THE EXERCISE: Render all the entries below as a single numbered list with one line per item. Skip blank lines and leave the pictures out.

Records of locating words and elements

------------------------------------------------------------------------

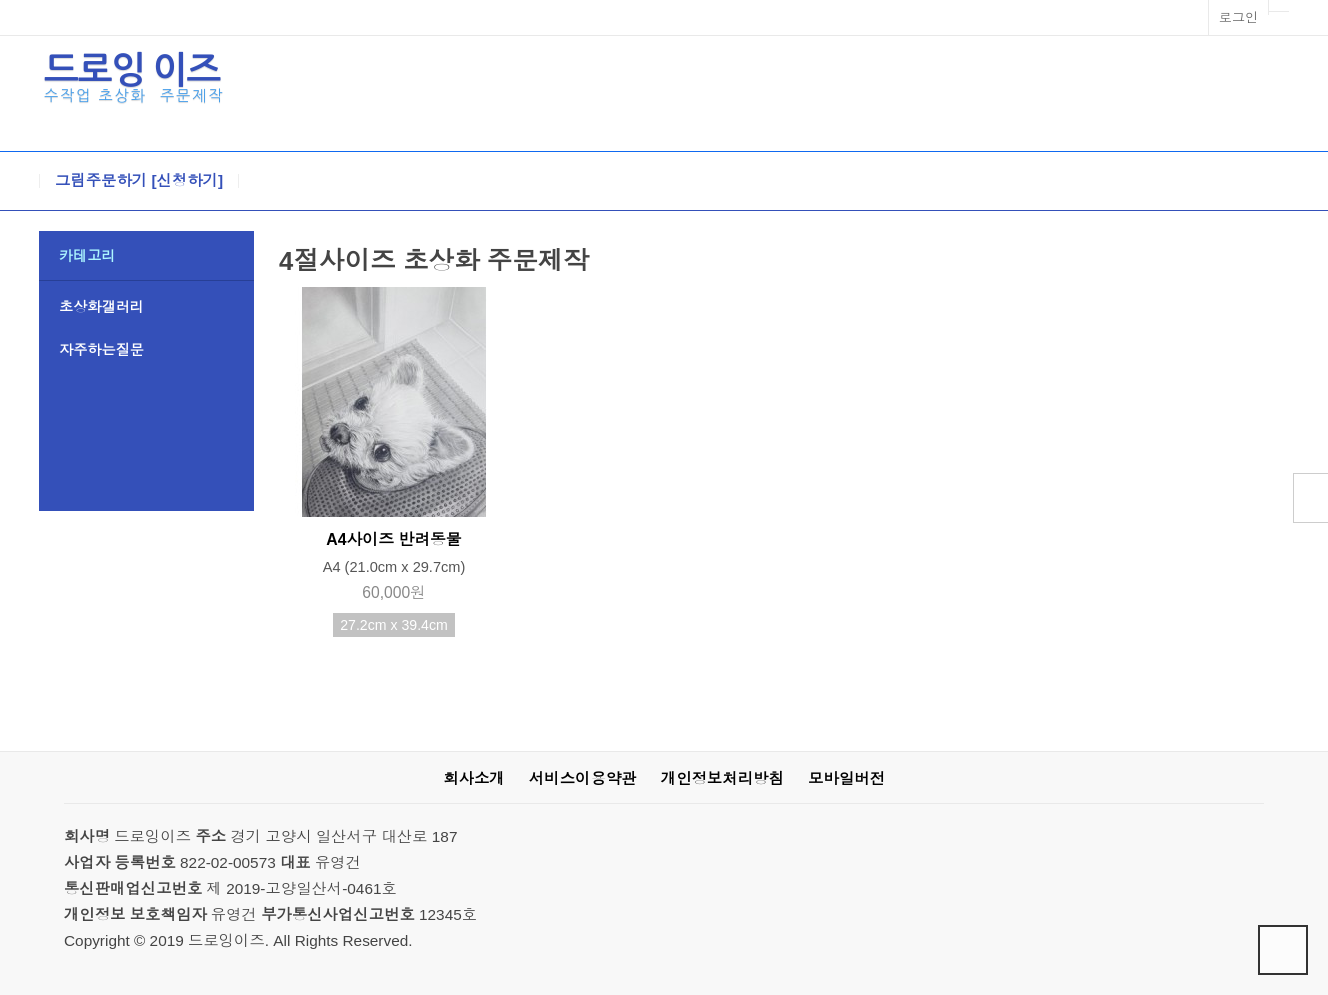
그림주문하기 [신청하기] (139, 181)
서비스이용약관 (583, 778)
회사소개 (473, 778)
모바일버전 (846, 778)
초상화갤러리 (101, 307)
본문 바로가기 (0, 0)
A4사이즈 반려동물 (393, 539)
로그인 (1238, 17)
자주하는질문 (101, 350)
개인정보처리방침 (722, 778)
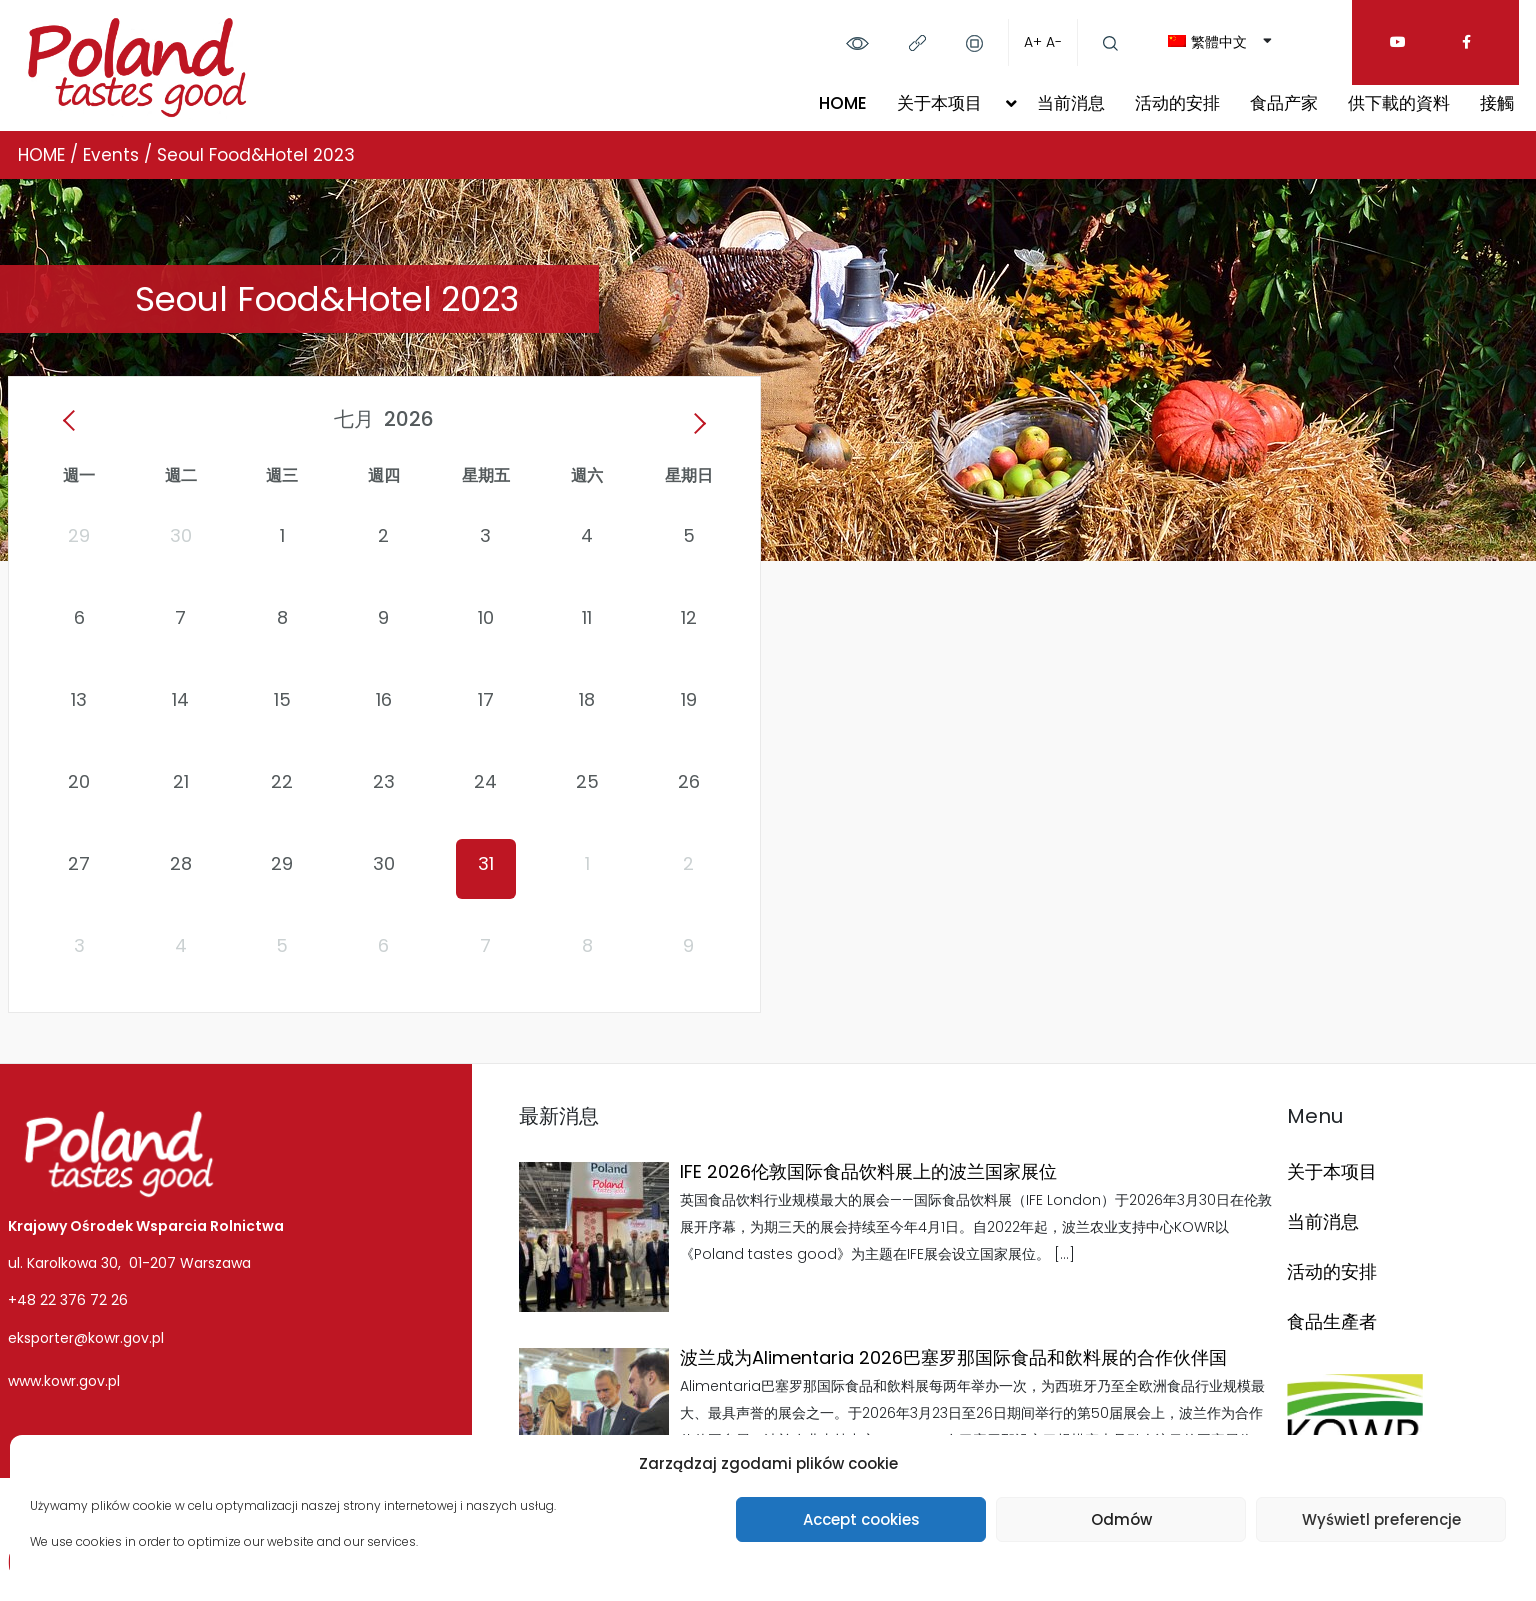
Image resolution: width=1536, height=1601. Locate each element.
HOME (843, 103)
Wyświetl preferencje (1381, 1519)
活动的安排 (1177, 103)
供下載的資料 (1399, 103)
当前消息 (1071, 103)
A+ (1033, 42)
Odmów (1121, 1519)
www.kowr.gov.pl (64, 1381)
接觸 (1497, 103)
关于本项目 (939, 103)
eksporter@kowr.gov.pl (86, 1338)
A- (1054, 42)
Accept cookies (861, 1519)
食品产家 (1284, 103)
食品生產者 (1332, 1321)
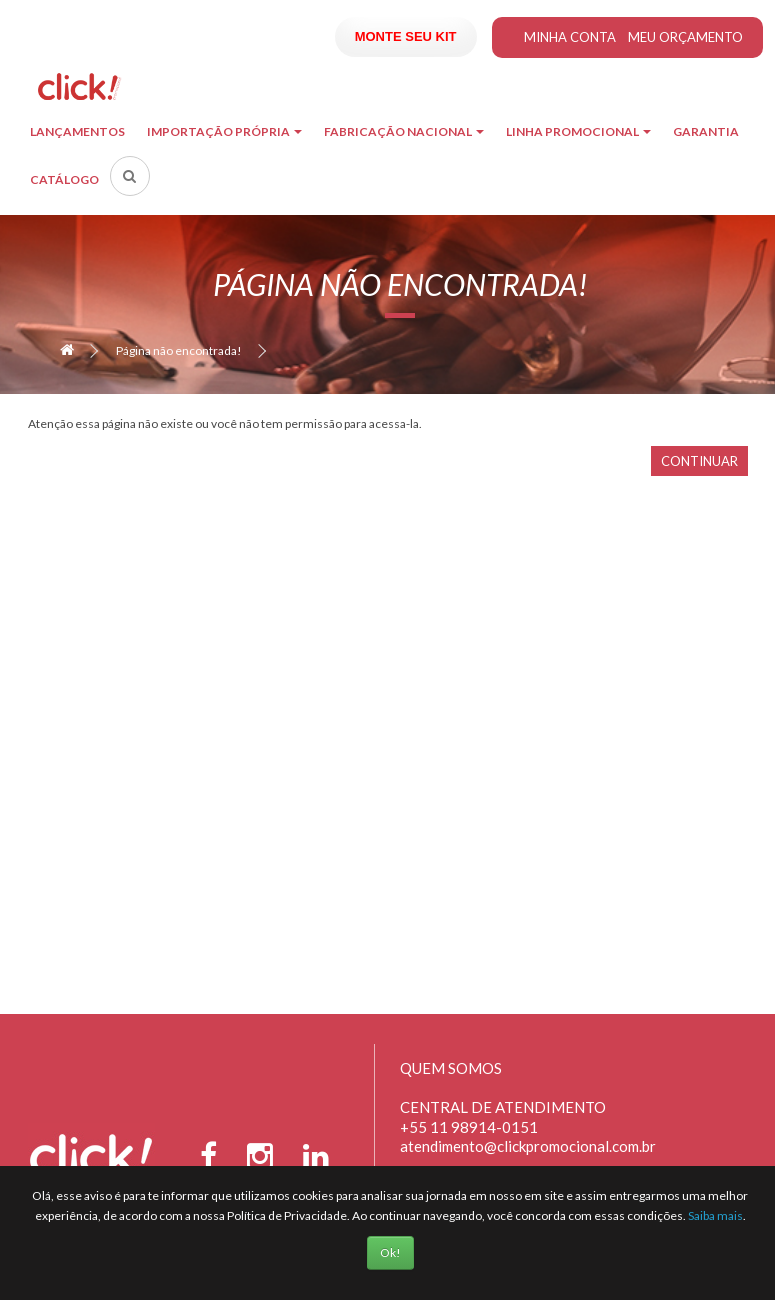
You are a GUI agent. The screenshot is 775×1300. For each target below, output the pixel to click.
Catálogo (64, 179)
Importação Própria (224, 131)
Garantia (706, 131)
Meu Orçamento (685, 37)
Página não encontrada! (179, 350)
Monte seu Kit (406, 36)
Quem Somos (451, 1068)
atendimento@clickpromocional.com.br (528, 1146)
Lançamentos (77, 131)
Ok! (390, 1252)
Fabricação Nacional (404, 131)
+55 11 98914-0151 (469, 1127)
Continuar (699, 461)
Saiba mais (715, 1215)
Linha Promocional (578, 131)
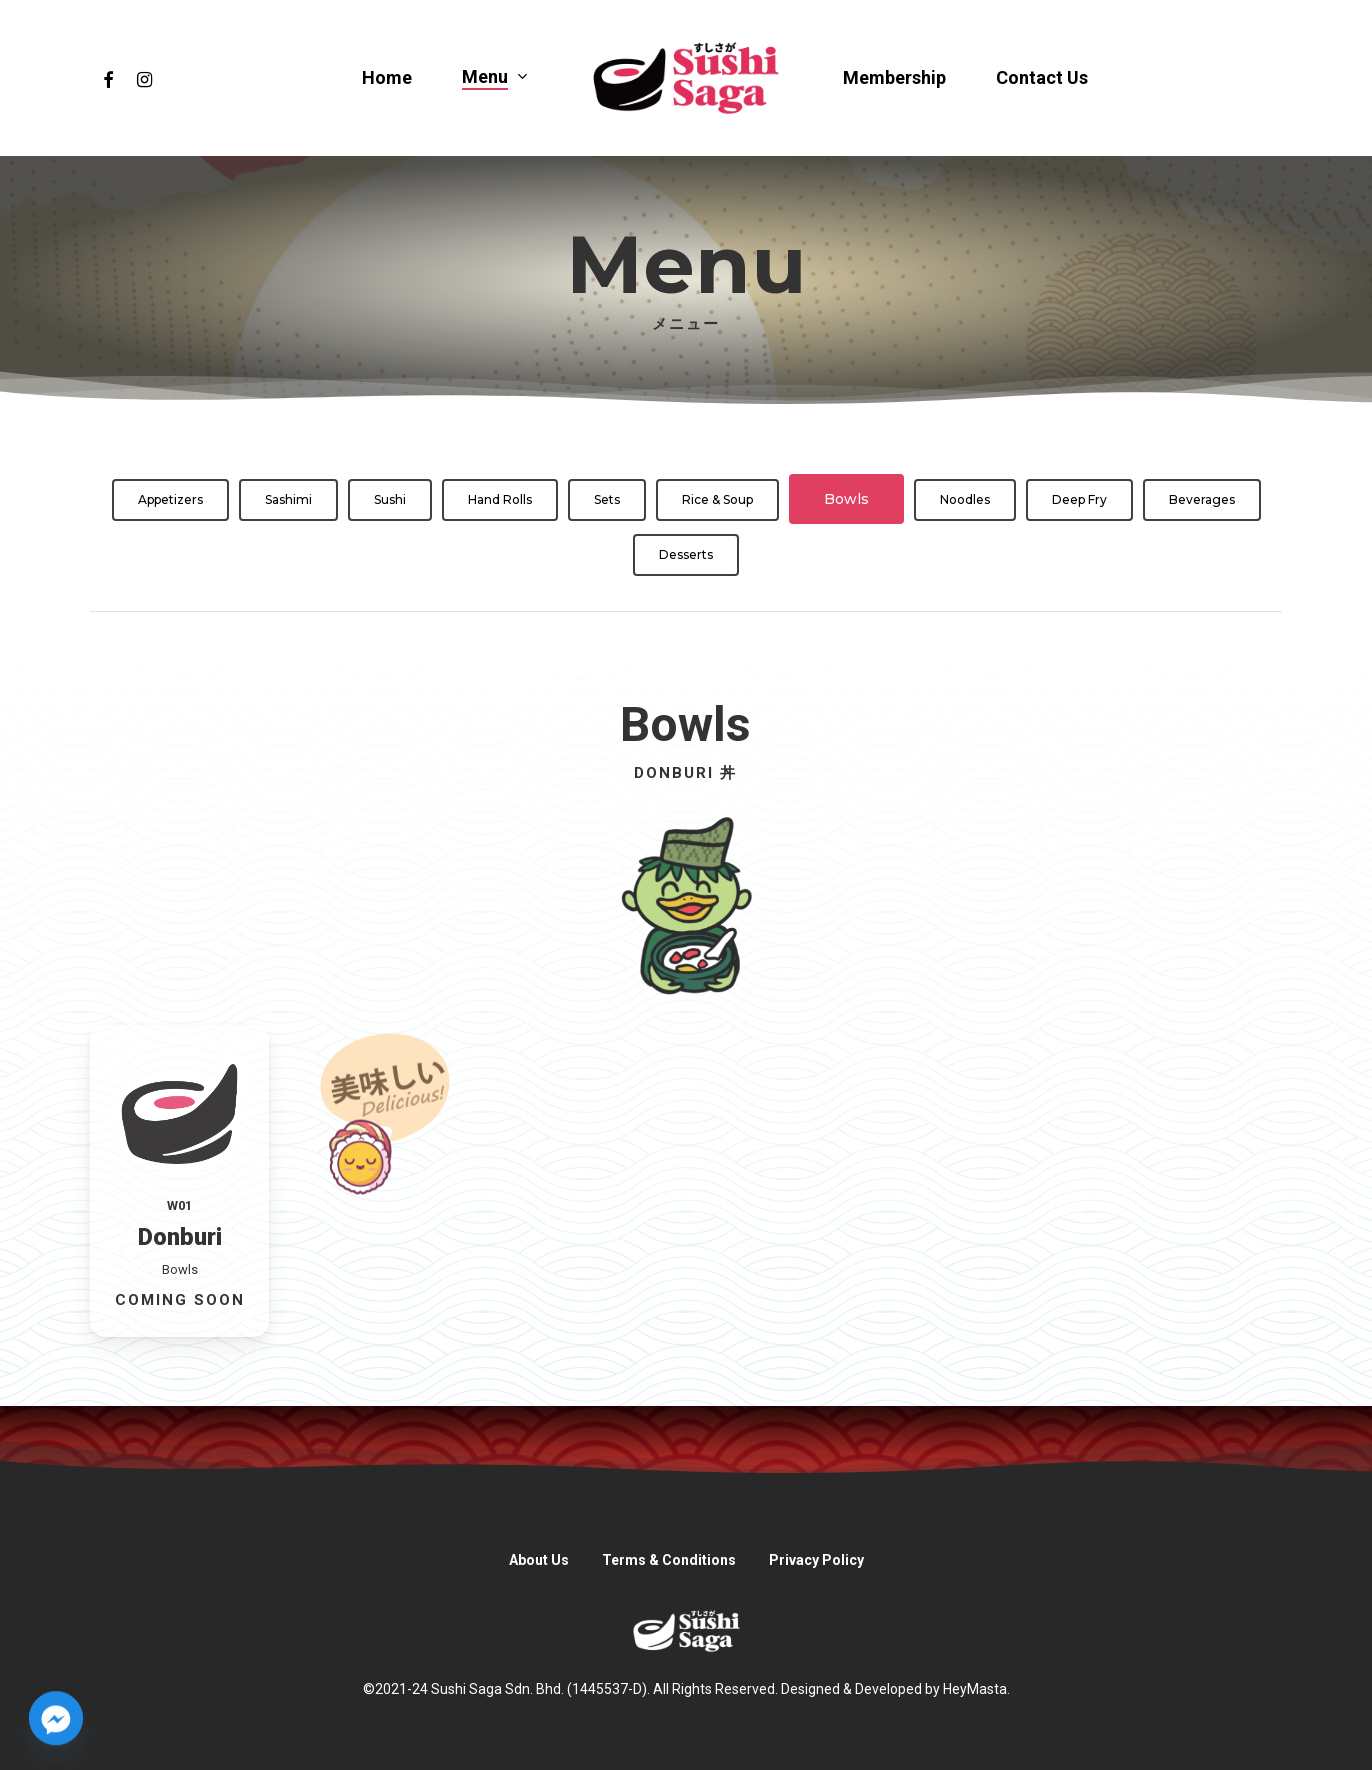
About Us (539, 1560)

------------------------------------------------------------------------

OUTPUT BELOW:
1. 그림주문하기 [신청하기] (139, 181)
2. 서비스이용약관 (583, 778)
3. 회사소개 (473, 778)
4. 모바일버전 (846, 778)
5. 초상화갤러리 (101, 307)
6. 본문 바로가기 (0, 0)
7. A4사이즈 반려동물 (393, 539)
8. 로그인 (1238, 17)
9. 자주하는질문 (101, 350)
10. 개인정보처리방침 (722, 778)
11. Image resolution: width=1536, height=1601. Locate each element.
12. HOME (843, 103)
13. Wyświetl preferencje (1381, 1519)
14. 活动的安排 (1177, 103)
15. 供下載的資料 (1399, 103)
16. 当前消息 (1071, 103)
17. A+ (1033, 42)
18. Odmów (1121, 1519)
19. www.kowr.gov.pl (64, 1381)
20. 接觸 (1497, 103)
21. 关于本项目 (939, 103)
22. eksporter@kowr.gov.pl (86, 1338)
23. A- (1054, 42)
24. Accept cookies (861, 1519)
25. 食品产家 (1284, 103)
26. 食品生產者 (1332, 1321)
27. You are a GUI agent. The screenshot is 775×1300. For each target below, output the pixel to click.
28. Catálogo (64, 179)
29. Importação Própria (224, 131)
30. Garantia (706, 131)
31. Meu Orçamento (685, 37)
32. Página não encontrada! (179, 350)
33. Monte seu Kit (406, 36)
34. Quem Somos (451, 1068)
35. atendimento@clickpromocional.com.br (528, 1146)
36. Lançamentos (77, 131)
37. Ok! (390, 1252)
38. Fabricação Nacional (404, 131)
39. +55 11 98914-0151 (469, 1127)
40. Continuar (699, 461)
41. Saiba mais (715, 1215)
42. Linha Promocional (578, 131)
43. About Us (539, 1560)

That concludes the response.